Axes.imshow draws invalid color at value is 0 when max of 'X' not equal to vmax #16910

fifzteen · 2020-03-26T06:27:36Z

Bug report

Bug summary

Axes.imshow draws invalid color at cells which value is 0 when max value of parameter 'X' is not equal to parameter 'vmax'

Code for reproduction

import matplotlib.pyplot as plt
import matplotlib.ticker as ticker
import numpy as np

cmap = plt.cm.get_cmap('autumn_r')
cmap.set_under(color='lightgrey')

fig = plt.figure()
ax = fig.add_subplot()
ax.grid(which='major', color='white', linestyle='dotted', alpha=0.7)
ax.grid(which='minor', color='white', linestyle='dotted', alpha=0.5)

data = np.array([[-1, -1, -1, 0, 0, 0, 0, 43, 79, 95, 66, 1, -1, -1, -1, 0, 0, 0, 34]])
# data = np.array([[-1, -1, -1, 0, 0, 0, 0, 43, 79, 100, 66, 1, -1, -1, -1, 0, 0, 0, 34]])
im = ax.imshow(data, aspect='auto', cmap=cmap, vmin=0, vmax=100)
ax.xaxis.set_major_locator(ticker.MultipleLocator())
ax.set_yticks([0])
fig.colorbar(im)

plt.show()

Actual outcome

I expect yellow at cells 3, 4, 5, 6, 15, 16, 17. but they are grey.

Expected outcome

if using commented data(max(data) == vmax), got output below. that is valid.

Matplotlib version

Operating system: Windows10
Matplotlib version: 3.1.3
Matplotlib backend (print(matplotlib.get_backend())): TkAgg
Python version: 3.7.4

The text was updated successfully, but these errors were encountered:

anntzer · 2020-03-26T10:07:58Z

I assumed you meant min value not equal to vmin.

Here you explicitly requested that values below vmin are in lightgrey (`cmap.set_under('lightgrey')), so I think this is behaving as expected?

ImportanceOfBeingErnest · 2020-03-26T10:58:07Z

I think the report is very consistent. But we can make it more clear: Compare how the same data is plotted via imshow and pcolormesh. Of course we would expect both images to be equal.

import matplotlib.pyplot as plt
import numpy as np

cmap = plt.cm.get_cmap('autumn_r')
cmap.set_under(color='lightgrey')

norm = plt.Normalize(0, 100)

data = np.array([[-1, -1, -1, 0, 0, 0, 95, 95, 95]])
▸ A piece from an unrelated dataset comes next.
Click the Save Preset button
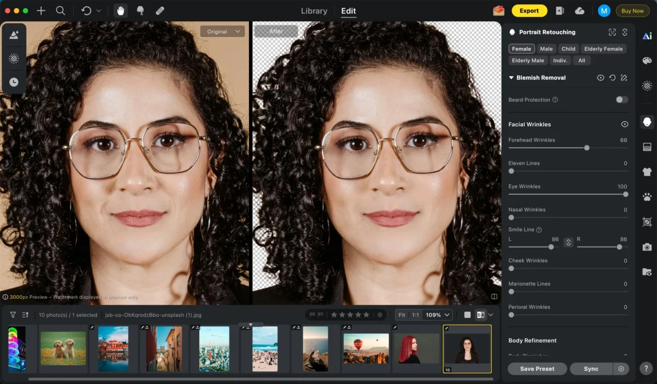 537,369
fig, (ax1, ax2) = plt.subplots(ncols=2)

im1 = ax1.imshow(data, aspect='auto', cmap=cmap, norm=norm)
im2 = ax2.pcolormesh(data, cmap=cmap, norm=norm)

fig.colorbar(im1, ax=ax1)
fig.colorbar(im2, ax=ax2)

plt.show()

ImportanceOfBeingErnest · 2020-03-26T12:10:13Z

This works with matplotlib 2.0.2, but fails with matplotlib 2.1.2 or higher. (Unfortunately, I'm unable to bisect)

Will mark as release critical for 3.3, though one might even consider this a bad enough bug to fix earlier.
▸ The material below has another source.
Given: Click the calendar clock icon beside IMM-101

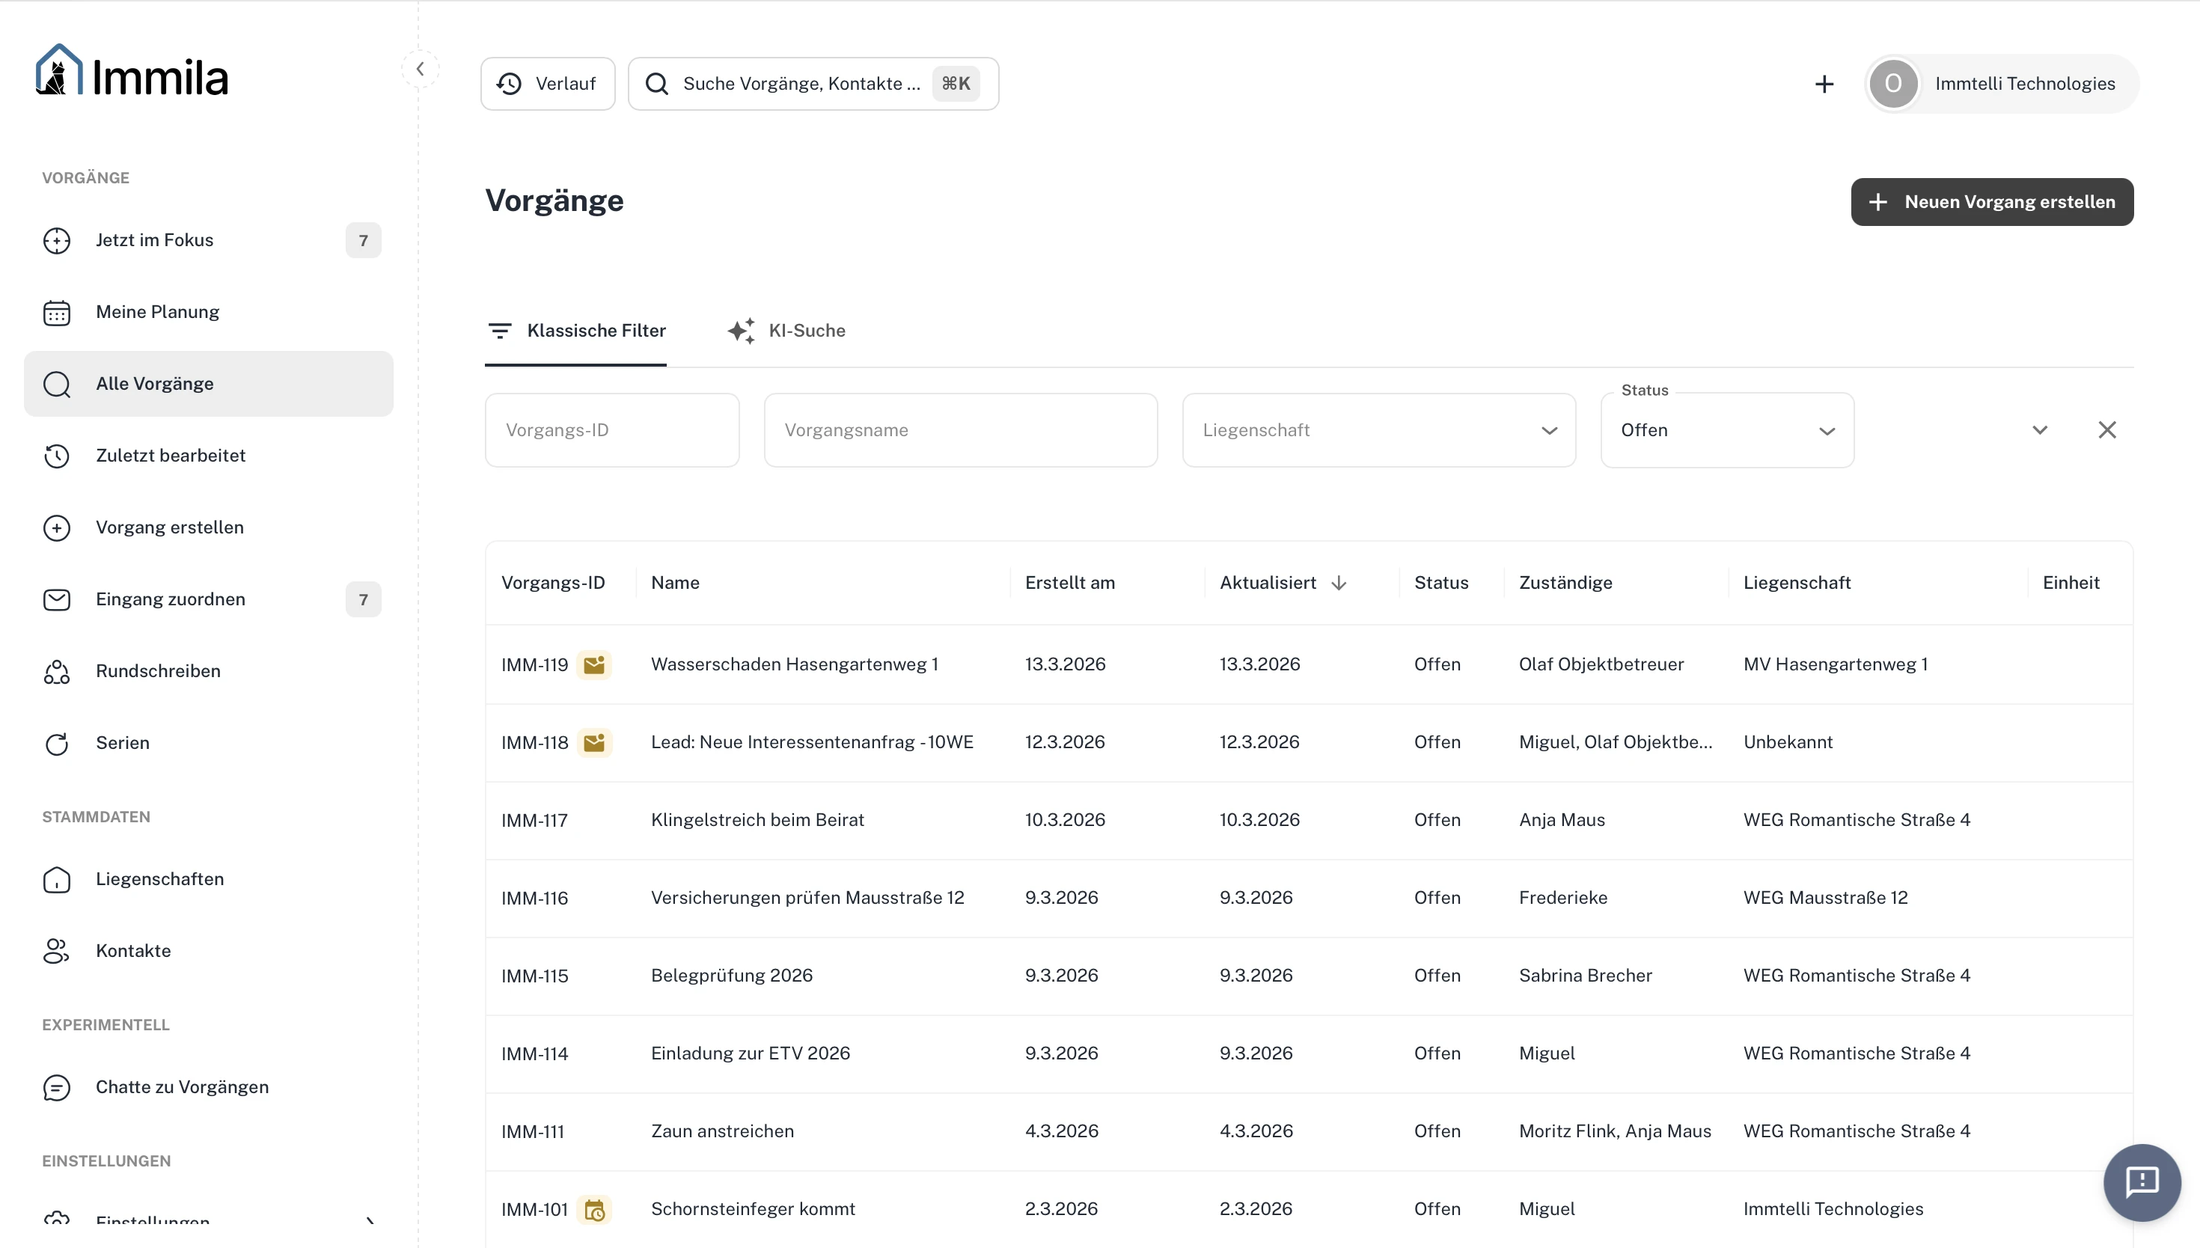Looking at the screenshot, I should click(594, 1209).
tacaswell · 2020-03-26T12:21:59Z

My knee-jerk reaction is that this a numerical stability issue.

Possibly related to #10072 / #10133 . Chasing through the linked bug reports and PRs is a good place to start. b503d6a (2.1.x branch) or b511bb2 (on the master branch) are likely the offending commits.

tacaswell · 2020-03-26T12:22:47Z

That this now "works" for pcolormesh and not imshow suggests that the other bug reported in #10072 is still present in pcolormesh.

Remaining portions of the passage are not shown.